Fresh jalapeños and grated jalapeño cheese bring nice heat to the pork tenderloin.
- 1- 1/2 lbs pork tenderloin
- 1 Tbs minced garlic
- 2 Tbs minced ginger
- 1/4 cup minced green onions
- 1 Tbs minced cilantro
- 1 tsp minced jalapenos
- 1/2 tsp black pepper
- 2 Tbs lime juice
- 2 Tbs olive oil
- 1/2 cup grated jalapeno cheese
- 1/4 cup toasted pine nuts
- Cut tenderloin lengthwise almost in half. Lay out flat. Chill. Combine next seven ingredients in food processor; puree. Add olive oil slowly until mixture thickens. Spread half of mixture over tenderloin.
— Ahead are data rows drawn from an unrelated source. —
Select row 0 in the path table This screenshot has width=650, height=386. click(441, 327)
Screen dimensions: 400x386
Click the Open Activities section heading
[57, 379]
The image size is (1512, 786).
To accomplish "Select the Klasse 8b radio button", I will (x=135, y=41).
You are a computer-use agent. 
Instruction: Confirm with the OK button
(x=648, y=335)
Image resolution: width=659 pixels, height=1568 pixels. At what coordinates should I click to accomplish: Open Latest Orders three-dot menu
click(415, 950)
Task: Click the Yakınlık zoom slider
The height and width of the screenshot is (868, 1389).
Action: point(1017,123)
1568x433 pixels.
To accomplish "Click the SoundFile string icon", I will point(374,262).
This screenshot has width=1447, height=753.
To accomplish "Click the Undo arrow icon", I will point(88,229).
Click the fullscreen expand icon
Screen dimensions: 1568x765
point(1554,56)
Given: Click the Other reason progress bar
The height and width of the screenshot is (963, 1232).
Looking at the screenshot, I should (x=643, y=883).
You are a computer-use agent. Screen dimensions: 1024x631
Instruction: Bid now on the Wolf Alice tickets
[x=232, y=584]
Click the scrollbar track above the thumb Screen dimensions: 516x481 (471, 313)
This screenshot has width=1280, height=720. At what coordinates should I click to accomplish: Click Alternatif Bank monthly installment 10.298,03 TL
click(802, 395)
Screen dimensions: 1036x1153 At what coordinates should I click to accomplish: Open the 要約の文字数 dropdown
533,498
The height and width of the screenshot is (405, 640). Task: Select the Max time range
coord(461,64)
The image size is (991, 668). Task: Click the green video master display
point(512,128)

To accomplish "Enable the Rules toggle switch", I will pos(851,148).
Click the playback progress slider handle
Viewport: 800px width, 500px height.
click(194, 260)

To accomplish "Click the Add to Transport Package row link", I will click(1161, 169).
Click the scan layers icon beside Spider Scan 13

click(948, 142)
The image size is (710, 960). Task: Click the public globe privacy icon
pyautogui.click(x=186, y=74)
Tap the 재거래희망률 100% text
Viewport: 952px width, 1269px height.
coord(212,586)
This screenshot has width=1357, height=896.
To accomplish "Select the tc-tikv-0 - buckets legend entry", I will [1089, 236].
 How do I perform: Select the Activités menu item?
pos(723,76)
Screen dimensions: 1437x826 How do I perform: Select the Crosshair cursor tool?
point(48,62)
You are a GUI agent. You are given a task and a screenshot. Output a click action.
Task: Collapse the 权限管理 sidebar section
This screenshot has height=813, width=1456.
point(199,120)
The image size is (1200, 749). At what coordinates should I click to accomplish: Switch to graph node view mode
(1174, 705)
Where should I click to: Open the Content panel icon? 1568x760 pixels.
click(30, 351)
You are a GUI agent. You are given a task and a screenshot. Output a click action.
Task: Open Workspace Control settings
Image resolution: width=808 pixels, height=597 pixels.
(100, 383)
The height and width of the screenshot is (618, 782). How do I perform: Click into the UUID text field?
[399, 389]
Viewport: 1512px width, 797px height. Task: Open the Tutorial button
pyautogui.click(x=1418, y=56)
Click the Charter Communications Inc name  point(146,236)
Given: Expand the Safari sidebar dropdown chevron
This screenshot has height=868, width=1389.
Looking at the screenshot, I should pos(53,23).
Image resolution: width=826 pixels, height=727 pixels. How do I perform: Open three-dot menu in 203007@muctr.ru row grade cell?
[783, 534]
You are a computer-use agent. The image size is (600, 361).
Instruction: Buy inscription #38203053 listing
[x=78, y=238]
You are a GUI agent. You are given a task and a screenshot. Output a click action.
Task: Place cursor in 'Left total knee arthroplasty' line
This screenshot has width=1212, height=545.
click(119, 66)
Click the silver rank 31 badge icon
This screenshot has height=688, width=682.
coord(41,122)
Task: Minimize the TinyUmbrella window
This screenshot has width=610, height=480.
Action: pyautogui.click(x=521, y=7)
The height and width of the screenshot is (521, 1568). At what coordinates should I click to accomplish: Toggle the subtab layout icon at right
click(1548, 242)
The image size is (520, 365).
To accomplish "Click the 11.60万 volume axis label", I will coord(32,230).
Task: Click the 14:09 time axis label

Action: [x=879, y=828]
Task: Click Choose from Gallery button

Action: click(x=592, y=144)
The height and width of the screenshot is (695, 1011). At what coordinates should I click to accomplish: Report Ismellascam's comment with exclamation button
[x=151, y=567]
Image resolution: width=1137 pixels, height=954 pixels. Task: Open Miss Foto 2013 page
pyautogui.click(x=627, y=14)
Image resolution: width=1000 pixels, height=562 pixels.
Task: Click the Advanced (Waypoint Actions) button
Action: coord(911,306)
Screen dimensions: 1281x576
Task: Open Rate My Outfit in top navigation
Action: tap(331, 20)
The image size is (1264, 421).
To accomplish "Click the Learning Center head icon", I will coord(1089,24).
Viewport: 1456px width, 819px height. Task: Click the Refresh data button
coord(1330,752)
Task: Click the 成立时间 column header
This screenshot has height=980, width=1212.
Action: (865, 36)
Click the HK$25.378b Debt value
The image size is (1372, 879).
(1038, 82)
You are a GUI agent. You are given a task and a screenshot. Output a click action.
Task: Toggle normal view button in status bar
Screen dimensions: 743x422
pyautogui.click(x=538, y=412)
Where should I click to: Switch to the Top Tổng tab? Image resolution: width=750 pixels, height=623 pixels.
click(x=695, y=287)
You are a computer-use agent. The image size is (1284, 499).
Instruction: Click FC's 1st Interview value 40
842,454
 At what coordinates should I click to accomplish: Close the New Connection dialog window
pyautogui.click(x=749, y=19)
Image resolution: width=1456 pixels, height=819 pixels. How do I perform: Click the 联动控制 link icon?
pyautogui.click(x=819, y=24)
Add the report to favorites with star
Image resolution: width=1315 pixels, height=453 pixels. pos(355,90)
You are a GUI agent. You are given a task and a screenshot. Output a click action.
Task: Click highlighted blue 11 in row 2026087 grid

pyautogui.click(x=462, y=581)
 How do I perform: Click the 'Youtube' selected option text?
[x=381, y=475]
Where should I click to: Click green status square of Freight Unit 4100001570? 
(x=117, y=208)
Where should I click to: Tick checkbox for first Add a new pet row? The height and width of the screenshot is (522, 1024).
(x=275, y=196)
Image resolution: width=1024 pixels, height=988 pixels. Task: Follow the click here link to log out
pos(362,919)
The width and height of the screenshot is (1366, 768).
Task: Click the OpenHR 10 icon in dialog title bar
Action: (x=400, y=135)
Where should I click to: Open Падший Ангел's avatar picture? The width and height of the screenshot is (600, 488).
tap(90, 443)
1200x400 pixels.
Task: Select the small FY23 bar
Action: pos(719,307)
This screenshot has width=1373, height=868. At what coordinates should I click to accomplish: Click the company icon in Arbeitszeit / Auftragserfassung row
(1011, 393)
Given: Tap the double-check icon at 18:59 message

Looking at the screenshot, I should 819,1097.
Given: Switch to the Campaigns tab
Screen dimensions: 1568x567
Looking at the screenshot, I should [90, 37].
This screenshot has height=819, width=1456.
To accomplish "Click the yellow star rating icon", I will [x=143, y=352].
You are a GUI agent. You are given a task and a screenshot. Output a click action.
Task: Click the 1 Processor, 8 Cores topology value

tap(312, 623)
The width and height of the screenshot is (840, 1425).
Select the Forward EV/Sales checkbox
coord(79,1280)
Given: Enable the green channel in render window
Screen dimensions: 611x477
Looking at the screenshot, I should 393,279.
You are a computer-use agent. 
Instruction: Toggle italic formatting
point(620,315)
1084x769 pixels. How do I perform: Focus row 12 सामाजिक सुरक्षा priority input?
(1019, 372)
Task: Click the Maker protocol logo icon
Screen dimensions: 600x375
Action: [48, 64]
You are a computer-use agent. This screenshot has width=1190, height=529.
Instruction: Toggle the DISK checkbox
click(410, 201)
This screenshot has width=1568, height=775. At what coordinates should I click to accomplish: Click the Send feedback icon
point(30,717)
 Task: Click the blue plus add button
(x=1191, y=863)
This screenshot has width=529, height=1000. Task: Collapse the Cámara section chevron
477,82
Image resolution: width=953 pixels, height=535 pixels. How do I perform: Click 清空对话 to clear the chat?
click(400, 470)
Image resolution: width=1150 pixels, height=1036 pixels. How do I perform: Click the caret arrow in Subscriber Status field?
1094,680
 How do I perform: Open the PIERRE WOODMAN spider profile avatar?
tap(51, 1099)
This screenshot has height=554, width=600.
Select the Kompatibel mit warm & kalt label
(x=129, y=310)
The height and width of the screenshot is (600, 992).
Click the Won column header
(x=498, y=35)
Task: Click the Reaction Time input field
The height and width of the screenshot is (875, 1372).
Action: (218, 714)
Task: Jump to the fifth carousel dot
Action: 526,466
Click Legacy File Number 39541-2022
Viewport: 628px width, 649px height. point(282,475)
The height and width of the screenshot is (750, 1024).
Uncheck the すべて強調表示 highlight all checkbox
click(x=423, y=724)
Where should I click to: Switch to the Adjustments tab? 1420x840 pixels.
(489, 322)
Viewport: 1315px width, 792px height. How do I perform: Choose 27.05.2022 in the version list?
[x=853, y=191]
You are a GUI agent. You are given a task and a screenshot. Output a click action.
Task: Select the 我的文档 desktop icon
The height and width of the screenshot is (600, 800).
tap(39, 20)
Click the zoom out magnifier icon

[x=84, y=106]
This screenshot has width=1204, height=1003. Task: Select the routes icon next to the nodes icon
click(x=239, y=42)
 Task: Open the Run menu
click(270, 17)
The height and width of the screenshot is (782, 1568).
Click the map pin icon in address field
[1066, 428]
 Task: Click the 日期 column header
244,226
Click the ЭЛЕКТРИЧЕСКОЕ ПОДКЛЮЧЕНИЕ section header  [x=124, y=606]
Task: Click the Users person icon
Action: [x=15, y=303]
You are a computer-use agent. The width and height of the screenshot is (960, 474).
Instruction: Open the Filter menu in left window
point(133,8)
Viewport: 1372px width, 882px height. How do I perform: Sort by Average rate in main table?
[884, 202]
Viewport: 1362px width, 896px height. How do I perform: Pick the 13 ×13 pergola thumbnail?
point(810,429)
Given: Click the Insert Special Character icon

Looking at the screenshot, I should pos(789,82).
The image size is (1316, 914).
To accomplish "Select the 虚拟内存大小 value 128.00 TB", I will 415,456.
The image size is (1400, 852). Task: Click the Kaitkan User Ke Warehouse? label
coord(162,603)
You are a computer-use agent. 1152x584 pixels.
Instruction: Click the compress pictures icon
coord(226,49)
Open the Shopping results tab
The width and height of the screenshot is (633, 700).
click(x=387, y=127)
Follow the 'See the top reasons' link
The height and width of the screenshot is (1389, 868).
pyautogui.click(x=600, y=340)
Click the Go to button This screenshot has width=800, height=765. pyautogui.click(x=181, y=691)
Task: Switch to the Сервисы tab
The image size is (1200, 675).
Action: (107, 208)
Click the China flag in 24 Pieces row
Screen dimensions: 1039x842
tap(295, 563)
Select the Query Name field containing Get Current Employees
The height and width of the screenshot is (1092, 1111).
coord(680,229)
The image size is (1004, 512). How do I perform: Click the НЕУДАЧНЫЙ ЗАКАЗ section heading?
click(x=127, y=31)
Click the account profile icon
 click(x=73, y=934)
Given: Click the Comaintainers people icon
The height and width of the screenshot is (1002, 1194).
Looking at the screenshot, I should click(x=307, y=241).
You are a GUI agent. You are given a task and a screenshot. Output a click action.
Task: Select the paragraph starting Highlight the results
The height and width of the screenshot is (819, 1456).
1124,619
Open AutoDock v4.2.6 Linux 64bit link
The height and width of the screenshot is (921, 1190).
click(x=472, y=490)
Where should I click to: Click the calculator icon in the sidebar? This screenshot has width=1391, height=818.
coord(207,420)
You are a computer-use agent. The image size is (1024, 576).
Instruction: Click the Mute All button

Spread grated cheese over pesto. Reform tenderloin and tie to secure. Spread remaining pesto over tenderloin. Chill for several hours.
- Preheat oven to 400 degrees F. Place tenderloin on a rack in a shallow baking pan and roast until firm, about 20 minutes. Remove from oven, cover and keep warm. Let rest for 10 minutes, reserving all juices.
- Remove string from tenderloin and cut into eight slices. Arrange on plates. Pour any warm juices over slices. Sprinkle with toasted pine nuts to serve.